▶ Task statement
Output the following data verbatim, keeping every line as it is.

▶ Stored records
>>
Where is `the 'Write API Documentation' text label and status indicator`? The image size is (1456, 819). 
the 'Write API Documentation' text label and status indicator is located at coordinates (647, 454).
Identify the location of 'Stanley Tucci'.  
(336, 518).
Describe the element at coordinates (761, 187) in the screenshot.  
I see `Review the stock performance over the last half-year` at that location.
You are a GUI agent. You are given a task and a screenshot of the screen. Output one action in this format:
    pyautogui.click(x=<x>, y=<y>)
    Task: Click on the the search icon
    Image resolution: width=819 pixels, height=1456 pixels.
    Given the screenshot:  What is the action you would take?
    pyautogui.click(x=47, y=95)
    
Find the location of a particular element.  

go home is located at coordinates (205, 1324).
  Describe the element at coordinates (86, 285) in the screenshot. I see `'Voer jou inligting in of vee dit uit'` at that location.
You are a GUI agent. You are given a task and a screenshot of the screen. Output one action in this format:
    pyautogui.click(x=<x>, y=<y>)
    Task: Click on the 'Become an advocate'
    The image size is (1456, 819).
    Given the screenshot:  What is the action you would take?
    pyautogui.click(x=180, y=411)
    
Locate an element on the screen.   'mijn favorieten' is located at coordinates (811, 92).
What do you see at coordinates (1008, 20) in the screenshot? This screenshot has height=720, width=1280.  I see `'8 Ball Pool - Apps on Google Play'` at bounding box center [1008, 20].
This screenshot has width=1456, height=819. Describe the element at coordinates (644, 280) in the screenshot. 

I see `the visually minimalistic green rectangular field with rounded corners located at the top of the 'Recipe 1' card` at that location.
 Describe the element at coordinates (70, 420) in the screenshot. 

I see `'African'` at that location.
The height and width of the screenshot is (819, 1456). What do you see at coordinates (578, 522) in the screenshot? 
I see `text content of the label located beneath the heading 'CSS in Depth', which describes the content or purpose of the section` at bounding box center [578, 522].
<<
▶ Result of this task
Where is `the 'Write API Documentation' text label and status indicator`? The image size is (1456, 819). 
the 'Write API Documentation' text label and status indicator is located at coordinates (647, 454).
Identify the location of 'Stanley Tucci'.  
(336, 518).
Describe the element at coordinates (761, 187) in the screenshot.  
I see `Review the stock performance over the last half-year` at that location.
You are a GUI agent. You are given a task and a screenshot of the screen. Output one action in this format:
    pyautogui.click(x=<x>, y=<y>)
    Task: Click on the the search icon
    Image resolution: width=819 pixels, height=1456 pixels.
    Given the screenshot:  What is the action you would take?
    pyautogui.click(x=47, y=95)
    
Find the location of a particular element.  

go home is located at coordinates (205, 1324).
  Describe the element at coordinates (86, 285) in the screenshot. I see `'Voer jou inligting in of vee dit uit'` at that location.
You are a GUI agent. You are given a task and a screenshot of the screen. Output one action in this format:
    pyautogui.click(x=<x>, y=<y>)
    Task: Click on the 'Become an advocate'
    The image size is (1456, 819).
    Given the screenshot:  What is the action you would take?
    pyautogui.click(x=180, y=411)
    
Locate an element on the screen.   'mijn favorieten' is located at coordinates (811, 92).
What do you see at coordinates (1008, 20) in the screenshot? This screenshot has height=720, width=1280.  I see `'8 Ball Pool - Apps on Google Play'` at bounding box center [1008, 20].
This screenshot has width=1456, height=819. Describe the element at coordinates (644, 280) in the screenshot. 

I see `the visually minimalistic green rectangular field with rounded corners located at the top of the 'Recipe 1' card` at that location.
 Describe the element at coordinates (70, 420) in the screenshot. 

I see `'African'` at that location.
The height and width of the screenshot is (819, 1456). What do you see at coordinates (578, 522) in the screenshot? 
I see `text content of the label located beneath the heading 'CSS in Depth', which describes the content or purpose of the section` at bounding box center [578, 522].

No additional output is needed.